The question of why Coleen was talking about the murder from her bathroom on Day 1, and which invisible presence she was talking to (the police? The jury? A friend? ) remained hanging. It seemed like a fanciful preamble that might end when the real acting began, but it never did, and for a while, it looked mannered and static, as if "gritty crime thriller" had been forcibly mashed-up with Alan Bennett's Talking Heads.
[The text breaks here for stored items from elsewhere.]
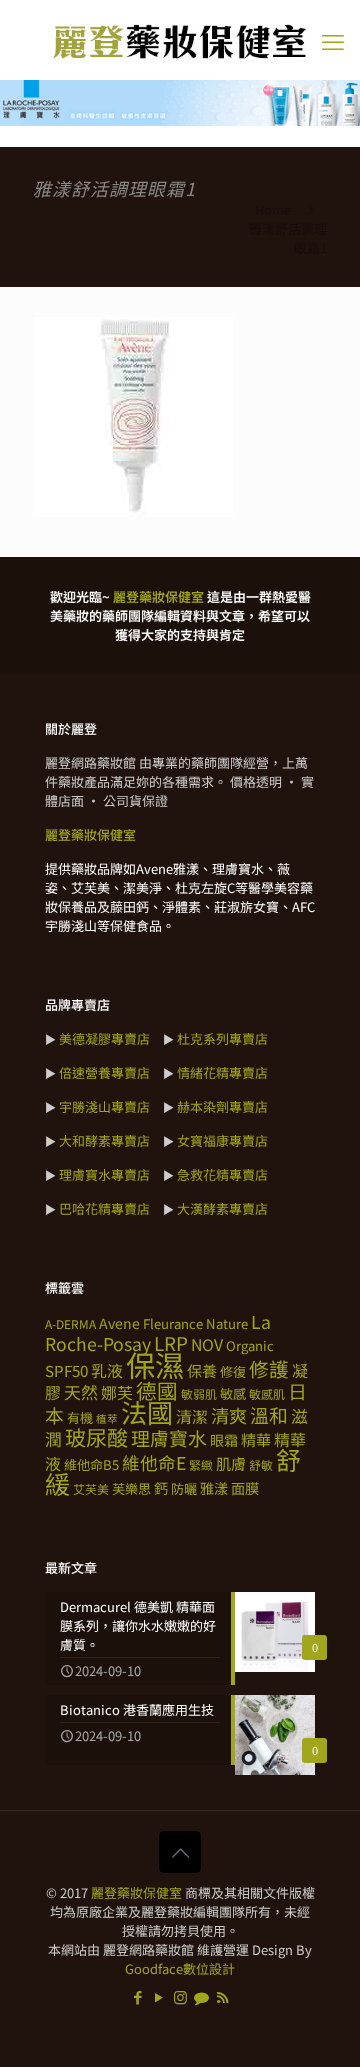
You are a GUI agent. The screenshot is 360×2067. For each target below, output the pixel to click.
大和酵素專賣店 (104, 1140)
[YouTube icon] (159, 1996)
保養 (202, 1370)
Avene (119, 1323)
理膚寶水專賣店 (104, 1174)
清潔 (192, 1416)
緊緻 (201, 1464)
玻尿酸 (96, 1437)
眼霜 (224, 1440)
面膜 (245, 1488)
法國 (147, 1412)
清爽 (229, 1415)
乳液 (107, 1370)
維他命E (154, 1462)
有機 (80, 1417)
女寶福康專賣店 (222, 1140)
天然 (81, 1391)
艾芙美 (91, 1488)
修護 (269, 1368)
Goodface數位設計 (180, 1968)
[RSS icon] (222, 1996)
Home (273, 209)
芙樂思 (131, 1488)
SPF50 (66, 1370)
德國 (157, 1390)
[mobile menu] (333, 40)
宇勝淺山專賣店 (104, 1106)
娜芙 (117, 1392)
But it ended up working, perhaps because of the combined strength of the script and the acting. Conflicting versions of the truth left us confounded and doubt infected every account. The testimonies reeled us in and kept us at a distance. This dynamic of uncertainty was turned on its head in the final, revelatory flashback, when we were sped back to Day Zero and witnessed the killing. The re-enactment was riveting in its cold conclusiveness after all the doubt and it wouldn't have worked half as well if it hadn't been for the swell of tension preceding it. It was also refreshing to see a short, self-contained TV drama done well in an age when we are more accustomed to long-running series. It had to set off all its fireworks within the hour and, overall, it managed to do so.
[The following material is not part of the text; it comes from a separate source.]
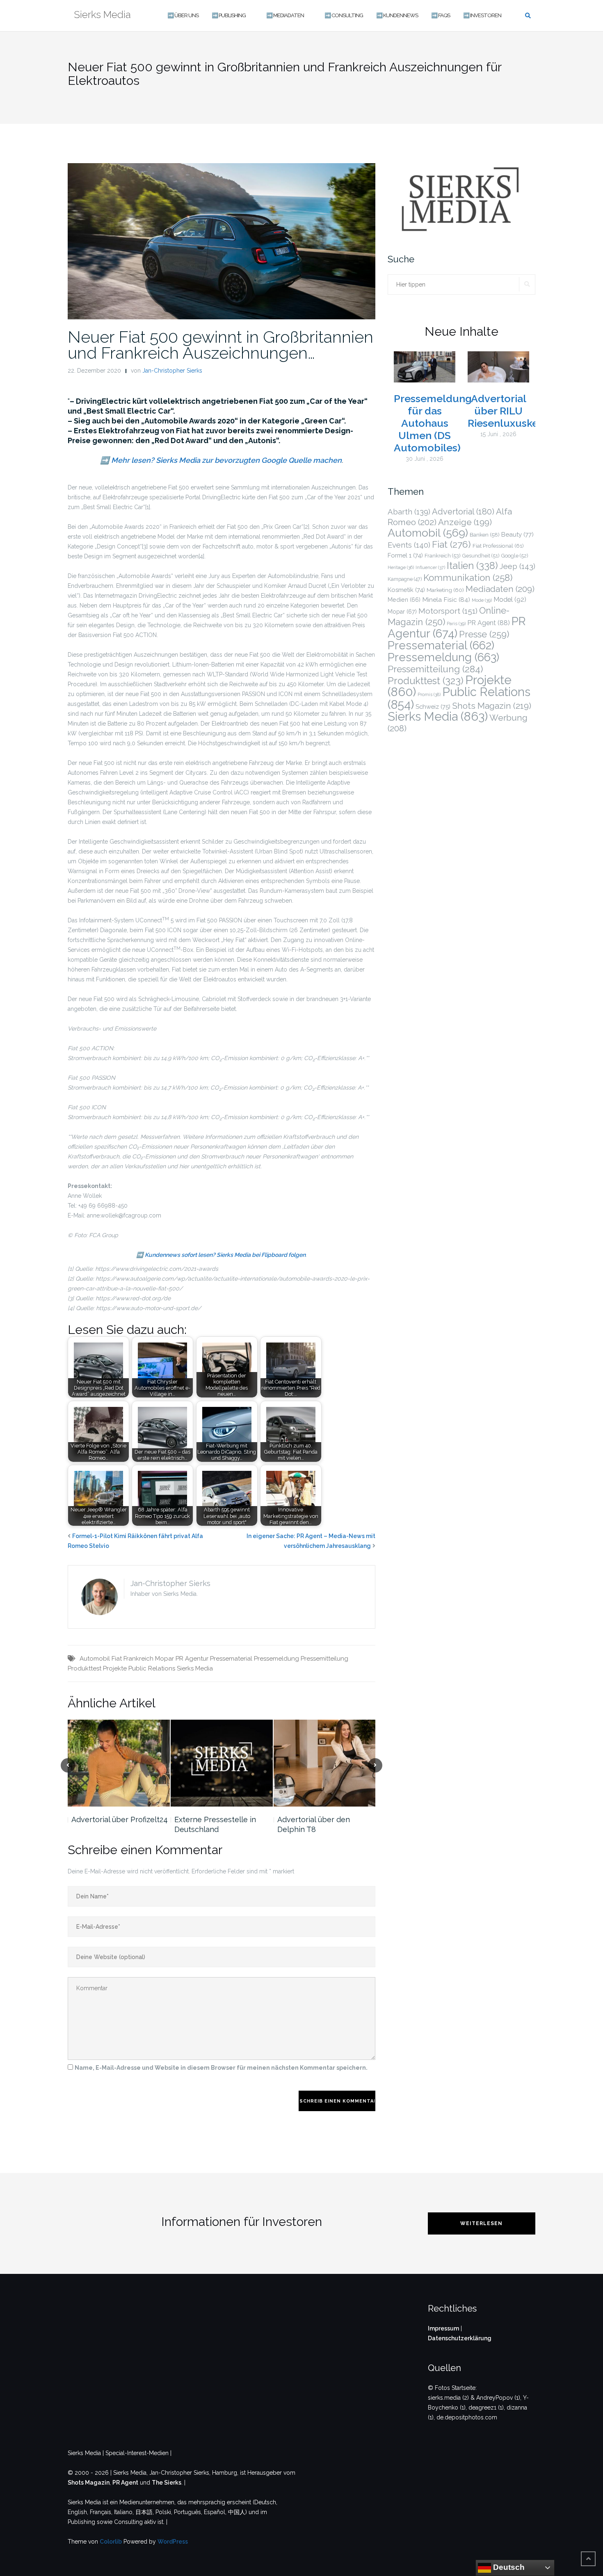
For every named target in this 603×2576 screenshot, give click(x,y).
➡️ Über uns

That said, it didn't come without flaws. While Coleen was superbly drawn, Stefan appeared cartoonishly clichéd. As a soldier, he had served in Afghanistan, where he got his leg blown off, he had an unhappy family history (of course) and was shown doing angry press-ups in his prison cell while talking meanly into camera, as if he were channelling Robert De Niro's discharged Marine from Taxi Driver.
Stereotypes abounded in Bad Sugar, a star-studded pilot spoof, written by Peep Show's Sam Bain and Jesse Armstrong and based on telenovelas and old American TV soaps – Dynasty, Dallas, The Bold and the Beautiful. Except this dysfunctional, filthy-rich family of lip-glossed gold-diggers and useless husbands was British, with a tight-fisted mining billionaire father at its helm. Julia Davis and Sharon Horgan performed their "rich bitch" parts perfectly adequately ("bitch is as bitch does"), as did Olivia Colman as an animal-loving frump. Given everyone's calibre, this wasn't as funny as you might have expected. There were some good lines – when Davis's daughter ran to her in her nightdress, crying, "Mummy, I'm scared", Davis retorted: "Tell teddy about it. He'll listen." But I suspect watching repeats of Joan Collins's Dynasty might actually be funnier.